- [ПИСЬМЕННОЕ ЗАДАНИЕ A]: Внесите в таблицу Markdown с колонками «№» и «Строка» строки записей от строки, содержащей «Image resolution: width=1456», до конца записей включительно, пропустив пустые строки. Изображения в ответ не включайте.

- [ТЕКСТ ДЛЯ ЧТЕНИЯ]:
┄┄┄┄┄┄
Либерализм: взгляд из литературы — страница 43 из 50

Хочу еще обратить внимание на феноменальный почин «ЛГ»: в связи с победой центристских сил в Государственной думе в последних номерах началось откровенное шельмование членов Комиссии при Президенте РФ по госпремиям в области литературы. Мол, кто там такие? Кто им дал право судить? И вообще, там демократы первого призыва, модернисты, их пора гнать. В стране поменялся вектор. Вот мы – за Россию, за соборность, за духовность, а они…Некоторые письма очень отдают политическим доносом… Одно непонятно: зачем позорятся? Ю. М. Поляков талантливый писатель. Зачем это ему? Ведь ясно любому: с переменами в Администрации президента поменяют и эту комиссию. Зачем в спину-то пинать? Разве прозаик Борис Екимов не патриот, разве И. Шкляревский Родину не любит, разве Олег Чухонцев, будучи одним из лучших поэтов России, недостаточно строго судит о литературе? Разве Лев Аннинский, один из самых искренних критиков, не достоин работать в такой комиссии? А Фазиль Искандер, а Д. Гранин? Мы уйдем, уйдем скоро, без ваших оскорблений. Я понимаю, вам хочется туда других, а лучше – вас. И так и будет, наверное! Потому что действительно победила «новая КПСС»…

Так вот, господа, проводящие анкетирование, вы спрашиваете: существует ли единое поле действия литературной критики вне зависимости от деления критиков на традиционалистов и постмодернистов? Боюсь, нет. Его нет ни в каком смысле хотя бы потому, что нет возможности рядом напечататься и друг друга прочесть. Повторяю, «они» читают только своих. Как и «наши» иногда брезгливо заявляют: да чтобы я их читал?!
┄┄┄┄┄┄
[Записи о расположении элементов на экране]
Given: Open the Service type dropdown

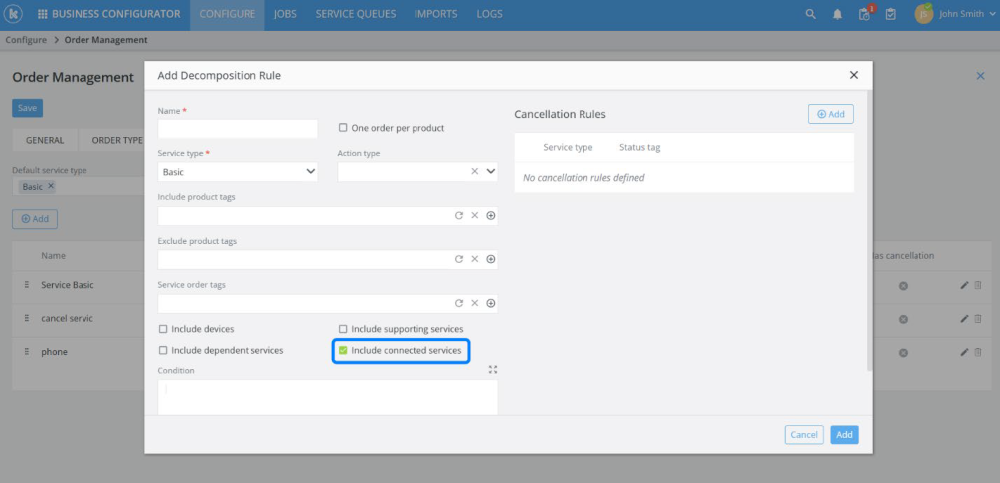Looking at the screenshot, I should click(x=238, y=172).
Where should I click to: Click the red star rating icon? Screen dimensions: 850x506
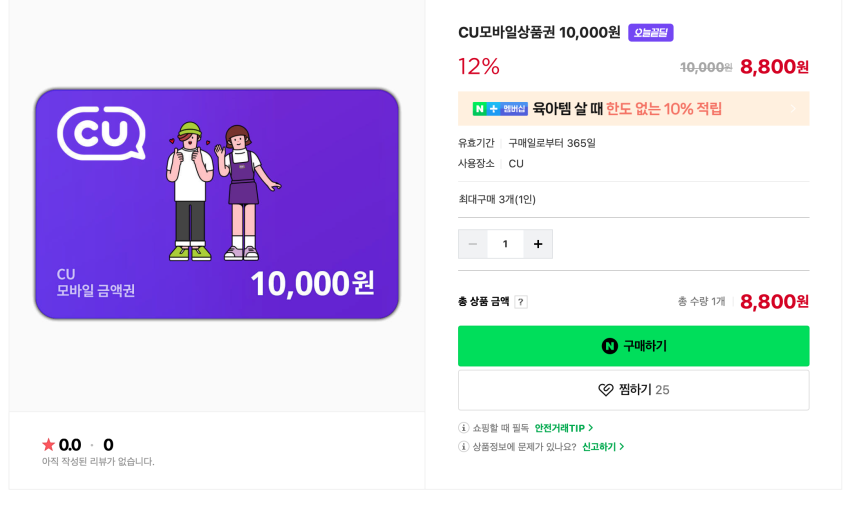48,445
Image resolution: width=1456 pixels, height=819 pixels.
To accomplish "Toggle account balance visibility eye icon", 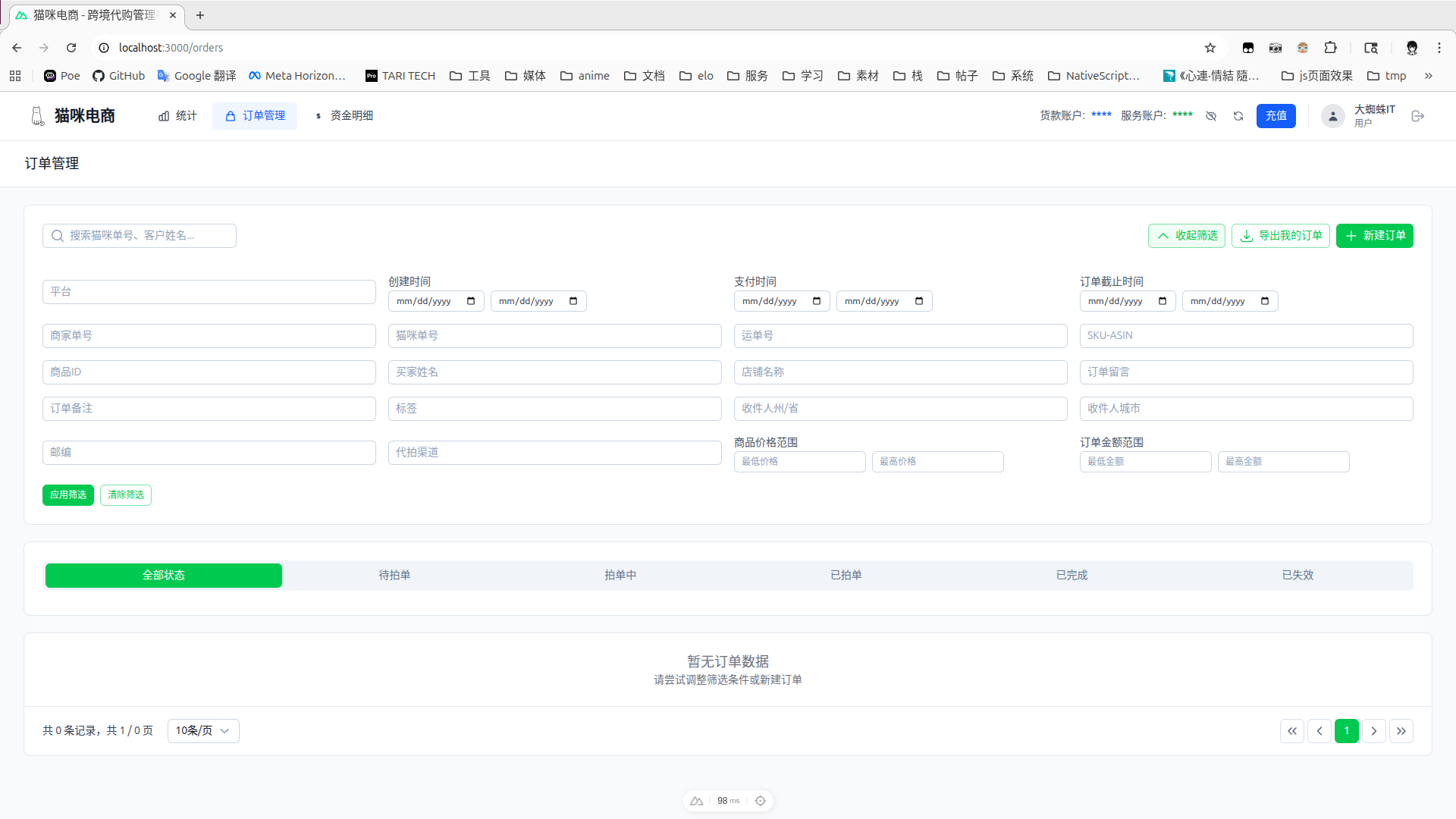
┄┄┄┄┄┄
- [ПИСЬМЕННОЕ ЗАДАНИЕ B]: Перепишите дословно фрагмент текста о либерализме и литературе от слов «Так вот, господа, проводящие» до слов «я их читал?!».

- [ПИСЬМЕННЫЙ ОТВЕТ A]:
| № | Строка |
|---|---|
| 1 | Image resolution: width=1456 pixels, height=819 pixels. |
| 2 | To accomplish "Toggle account balance visibility eye icon",  |

- [ПИСЬМЕННЫЙ ОТВЕТ B]:
Так вот, господа, проводящие анкетирование, вы спрашиваете: существует ли единое поле действия литературной критики вне зависимости от деления критиков на традиционалистов и постмодернистов? Боюсь, нет. Его нет ни в каком смысле хотя бы потому, что нет возможности рядом напечататься и друг друга прочесть. Повторяю, «они» читают только своих. Как и «наши» иногда брезгливо заявляют: да чтобы я их читал?!